--- START ---

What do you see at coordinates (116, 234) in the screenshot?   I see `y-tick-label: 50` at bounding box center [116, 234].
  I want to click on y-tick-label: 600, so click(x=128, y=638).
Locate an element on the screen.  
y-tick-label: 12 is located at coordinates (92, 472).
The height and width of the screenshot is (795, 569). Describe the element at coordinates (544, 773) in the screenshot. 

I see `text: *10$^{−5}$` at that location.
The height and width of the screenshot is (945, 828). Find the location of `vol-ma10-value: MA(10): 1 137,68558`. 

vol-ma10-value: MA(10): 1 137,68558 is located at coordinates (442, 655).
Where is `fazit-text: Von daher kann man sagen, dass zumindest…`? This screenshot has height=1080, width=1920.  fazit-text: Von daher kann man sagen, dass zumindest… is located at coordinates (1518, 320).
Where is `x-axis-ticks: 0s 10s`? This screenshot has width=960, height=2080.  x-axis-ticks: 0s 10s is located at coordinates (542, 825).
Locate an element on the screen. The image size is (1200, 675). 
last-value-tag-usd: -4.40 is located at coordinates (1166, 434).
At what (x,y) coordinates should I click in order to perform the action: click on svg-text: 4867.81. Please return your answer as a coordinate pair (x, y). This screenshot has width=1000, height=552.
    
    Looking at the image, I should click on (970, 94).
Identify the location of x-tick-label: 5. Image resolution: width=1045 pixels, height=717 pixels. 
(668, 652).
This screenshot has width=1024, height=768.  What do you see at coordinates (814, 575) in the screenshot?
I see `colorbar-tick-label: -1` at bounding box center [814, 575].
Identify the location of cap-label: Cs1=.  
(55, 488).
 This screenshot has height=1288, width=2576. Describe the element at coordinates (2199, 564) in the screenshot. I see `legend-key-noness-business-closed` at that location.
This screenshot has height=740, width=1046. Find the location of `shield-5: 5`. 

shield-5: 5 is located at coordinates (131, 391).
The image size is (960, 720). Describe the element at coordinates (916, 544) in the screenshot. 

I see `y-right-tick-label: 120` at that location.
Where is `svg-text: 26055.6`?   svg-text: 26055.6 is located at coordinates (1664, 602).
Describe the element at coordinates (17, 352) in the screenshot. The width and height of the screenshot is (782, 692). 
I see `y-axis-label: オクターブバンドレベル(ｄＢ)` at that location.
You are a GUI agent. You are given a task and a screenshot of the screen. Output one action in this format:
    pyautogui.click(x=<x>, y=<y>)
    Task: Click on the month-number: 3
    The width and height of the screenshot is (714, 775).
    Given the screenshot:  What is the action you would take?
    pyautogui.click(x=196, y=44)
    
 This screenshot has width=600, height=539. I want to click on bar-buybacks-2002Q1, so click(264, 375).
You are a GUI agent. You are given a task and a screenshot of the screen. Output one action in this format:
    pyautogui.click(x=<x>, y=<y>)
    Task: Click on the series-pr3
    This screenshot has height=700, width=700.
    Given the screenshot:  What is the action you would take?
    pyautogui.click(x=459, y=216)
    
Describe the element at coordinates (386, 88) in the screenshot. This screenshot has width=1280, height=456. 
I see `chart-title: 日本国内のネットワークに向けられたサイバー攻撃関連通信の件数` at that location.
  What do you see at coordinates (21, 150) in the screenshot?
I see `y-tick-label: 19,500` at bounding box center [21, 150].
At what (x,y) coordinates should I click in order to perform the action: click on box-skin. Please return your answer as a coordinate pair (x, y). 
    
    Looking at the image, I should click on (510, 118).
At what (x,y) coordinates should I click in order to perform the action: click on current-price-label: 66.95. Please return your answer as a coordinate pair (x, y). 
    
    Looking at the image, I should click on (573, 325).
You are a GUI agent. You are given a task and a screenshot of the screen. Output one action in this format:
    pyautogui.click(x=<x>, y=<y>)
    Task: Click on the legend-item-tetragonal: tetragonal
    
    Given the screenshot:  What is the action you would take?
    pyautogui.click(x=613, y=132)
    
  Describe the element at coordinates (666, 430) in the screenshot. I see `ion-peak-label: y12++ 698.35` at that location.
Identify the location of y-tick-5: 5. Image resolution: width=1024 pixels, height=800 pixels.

--- END ---

Written task: Turn all of the data above into a JSON list of strings, with one string for each line and the blank lines left out.

Answer below:
[
  "What do you see at coordinates (116, 234) in the screenshot?   I see `y-tick-label: 50` at bounding box center [116, 234].",
  "  I want to click on y-tick-label: 600, so click(x=128, y=638).",
  "Locate an element on the screen.  ",
  "y-tick-label: 12 is located at coordinates (92, 472).",
  "The height and width of the screenshot is (795, 569). Describe the element at coordinates (544, 773) in the screenshot. ",
  "I see `text: *10$^{−5}$` at that location.",
  "The height and width of the screenshot is (945, 828). Find the location of `vol-ma10-value: MA(10): 1 137,68558`. ",
  "vol-ma10-value: MA(10): 1 137,68558 is located at coordinates (442, 655).",
  "Where is `fazit-text: Von daher kann man sagen, dass zumindest…`? This screenshot has height=1080, width=1920.  fazit-text: Von daher kann man sagen, dass zumindest… is located at coordinates (1518, 320).",
  "Where is `x-axis-ticks: 0s 10s`? This screenshot has width=960, height=2080.  x-axis-ticks: 0s 10s is located at coordinates (542, 825).",
  "Locate an element on the screen. The image size is (1200, 675). ",
  "last-value-tag-usd: -4.40 is located at coordinates (1166, 434).",
  "At what (x,y) coordinates should I click in order to perform the action: click on svg-text: 4867.81. Please return your answer as a coordinate pair (x, y). This screenshot has width=1000, height=552.",
  "    Looking at the image, I should click on (970, 94).",
  "Identify the location of x-tick-label: 5. Image resolution: width=1045 pixels, height=717 pixels. ",
  "(668, 652).",
  "This screenshot has width=1024, height=768.  What do you see at coordinates (814, 575) in the screenshot?",
  "I see `colorbar-tick-label: -1` at bounding box center [814, 575].",
  "Identify the location of cap-label: Cs1=.  ",
  "(55, 488).",
  " This screenshot has height=1288, width=2576. Describe the element at coordinates (2199, 564) in the screenshot. I see `legend-key-noness-business-closed` at that location.",
  "This screenshot has height=740, width=1046. Find the location of `shield-5: 5`. ",
  "shield-5: 5 is located at coordinates (131, 391).",
  "The image size is (960, 720). Describe the element at coordinates (916, 544) in the screenshot. ",
  "I see `y-right-tick-label: 120` at that location.",
  "Where is `svg-text: 26055.6`?   svg-text: 26055.6 is located at coordinates (1664, 602).",
  "Describe the element at coordinates (17, 352) in the screenshot. The width and height of the screenshot is (782, 692). ",
  "I see `y-axis-label: オクターブバンドレベル(ｄＢ)` at that location.",
  "You are a GUI agent. You are given a task and a screenshot of the screen. Output one action in this format:",
  "    pyautogui.click(x=<x>, y=<y>)",
  "    Task: Click on the month-number: 3",
  "    The width and height of the screenshot is (714, 775).",
  "    Given the screenshot:  What is the action you would take?",
  "    pyautogui.click(x=196, y=44)",
  " This screenshot has width=600, height=539. I want to click on bar-buybacks-2002Q1, so click(264, 375).",
  "You are a GUI agent. You are given a task and a screenshot of the screen. Output one action in this format:",
  "    pyautogui.click(x=<x>, y=<y>)",
  "    Task: Click on the series-pr3",
  "    This screenshot has height=700, width=700.",
  "    Given the screenshot:  What is the action you would take?",
  "    pyautogui.click(x=459, y=216)",
  "Describe the element at coordinates (386, 88) in the screenshot. This screenshot has width=1280, height=456. ",
  "I see `chart-title: 日本国内のネットワークに向けられたサイバー攻撃関連通信の件数` at that location.",
  "  What do you see at coordinates (21, 150) in the screenshot?",
  "I see `y-tick-label: 19,500` at bounding box center [21, 150].",
  "At what (x,y) coordinates should I click in order to perform the action: click on box-skin. Please return your answer as a coordinate pair (x, y). ",
  "    Looking at the image, I should click on (510, 118).",
  "At what (x,y) coordinates should I click in order to perform the action: click on current-price-label: 66.95. Please return your answer as a coordinate pair (x, y). ",
  "    Looking at the image, I should click on (573, 325).",
  "You are a GUI agent. You are given a task and a screenshot of the screen. Output one action in this format:",
  "    pyautogui.click(x=<x>, y=<y>)",
  "    Task: Click on the legend-item-tetragonal: tetragonal",
  "    Given the screenshot:  What is the action you would take?",
  "    pyautogui.click(x=613, y=132)",
  "  Describe the element at coordinates (666, 430) in the screenshot. I see `ion-peak-label: y12++ 698.35` at that location.",
  "Identify the location of y-tick-5: 5. Image resolution: width=1024 pixels, height=800 pixels."
]